Rory McIlroy created a huge furore when he called the Ryder Cup “an exhibition” last year.
“It’s not and it never will be,” responded Colin Montgomerie on being told the young man’s view. “But please don’t start a big war against Rory McIlroy.”
The 21-year-old from Northern Ireland will be able to speak from experience after he makes his debut under Montgomerie’s captaincy at Celtic Manor.
But while you should not expect to hear the word “exhibition” from his lips again, do not anticipate McIlroy changing his mind on where the match fits into his pecking order.
“If somebody asks me whether I’d rather sink the winning putt in the Ryder Cup or win a major, it’s the major every day,” McIlroy said.
“World championship or Ryder Cup? Win a world championship,” he added after hesitating only slightly longer.
That smacks of Tiger Woods’ attitude when he said in 2002 that he could think of “a million reasons” – the size of the cheque – why he would choose a world title ahead of beating Europe.
Woods had played in the match twice by then and had clearly not warmed to it.
There is every chance that McIlroy will, especially after his obvious enjoyment at being part of a successful Britain and Ireland team at the Vivendi Trophy - the old Seve Trophy – against Continental Europe last September.
“That just reminded me how good and special team golf is,” said the young star. “I played in a lot of Irish teams and then in the Walker Cup and they are all very important to me.
“I suppose not playing team golf for a couple of years I’d put it to the back of my mind a bit.My mind wasn’t completely on team golf when I said what I said. I was trying to concentrate on my own game and that’s sort of why it came out the way it did.
“It’s nice to be able to celebrate with mates and that would be the best thing about the Ryder Cup as well. The result is obviously important to the guys involved and important for the European Tour.
“Everyone’s up for it and I will be come the week. It’s not just for yourself - you’ve got your 11 team-mates, the backroom staff and everybody, so there is a lot of energy going around the team room.
“But at the end of the day you’re going to be remembered for what you achieve in an individual sport.
“When I was a kid growing up practising on the putting green I never had a putt to win the Ryder Cup. I always had a putt to win the Masters or a putt to win the Open – it’s just the way I feel.”
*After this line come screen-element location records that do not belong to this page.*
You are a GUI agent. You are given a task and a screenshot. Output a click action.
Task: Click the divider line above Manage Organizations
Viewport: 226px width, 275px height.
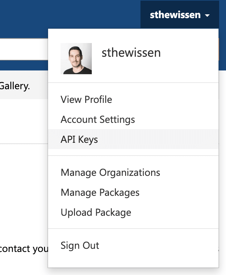tap(133, 156)
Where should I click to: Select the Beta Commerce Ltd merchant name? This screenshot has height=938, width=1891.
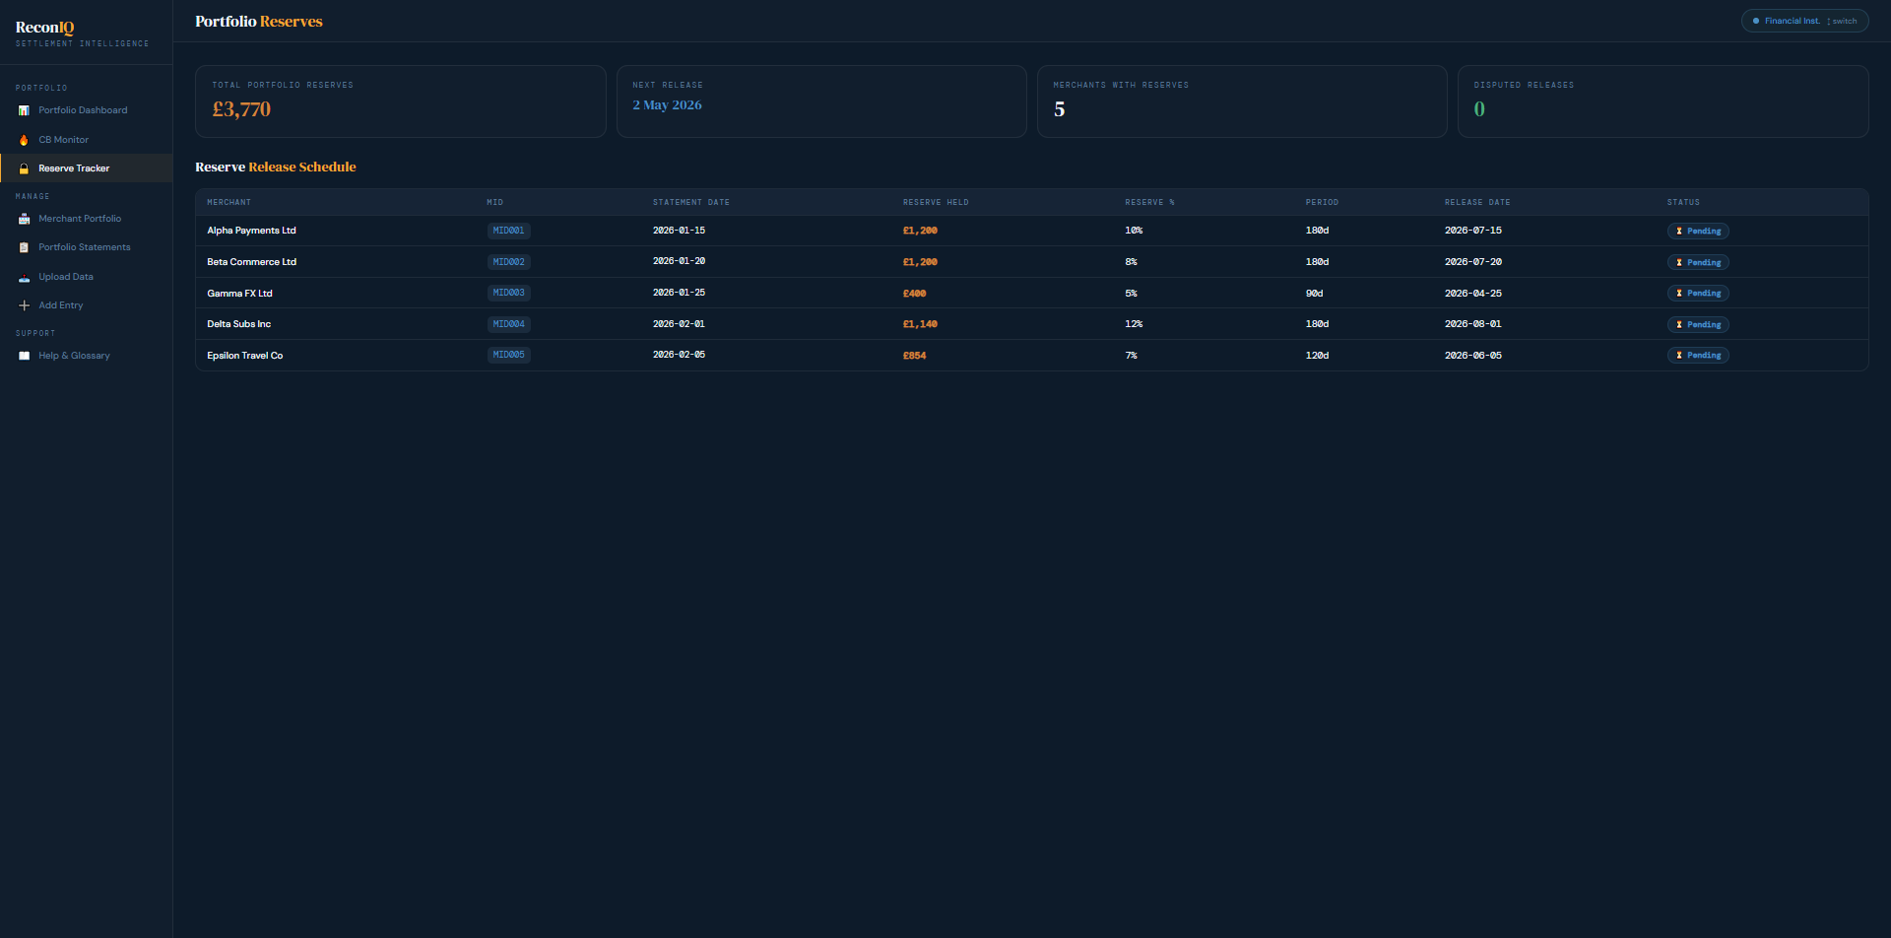tap(251, 262)
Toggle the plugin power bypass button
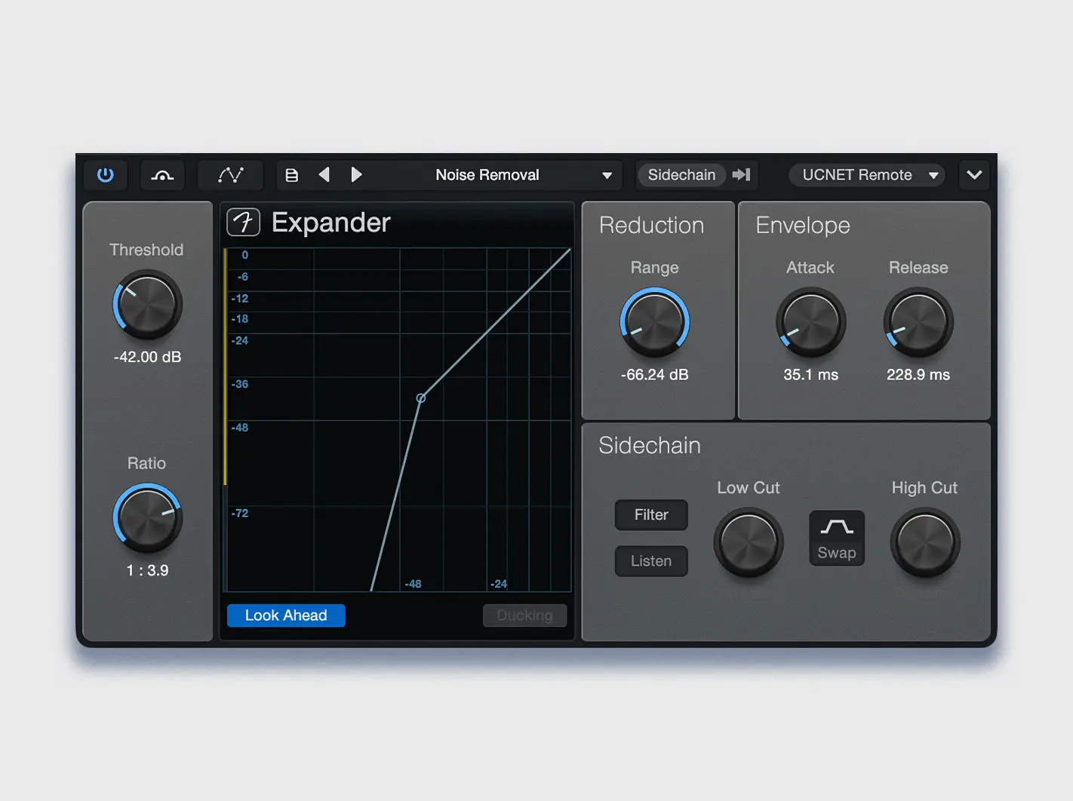Viewport: 1073px width, 801px height. coord(106,174)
McIlroy also originally offered the opinion that “I’m not going to go running around fist-pumping,” but cometh the hour it might be very different.
“I played my first Masters thinking ’I never want to miss one of those again’ because it was just incredible. If the Ryder Cup does the same for me then so be it,” he added.
His captain at the Vivendi Trophy was Paul McGinley and he certainly got the best out of McIlroy, pairing him with compatriot and close friend Graeme McDowell just as Montgomerie may well do.
In four of the five sessions they were sent out first and came back with maximum points.
“If I played number one in the other (the second day fourballs) I would have been five out of five,” he joked.
Montgomerie will be looking forward to seeing such bravado when his side gathers in Wales - and he is also certainly looking forward to seeing McIlroy play in the match, exhibition or not.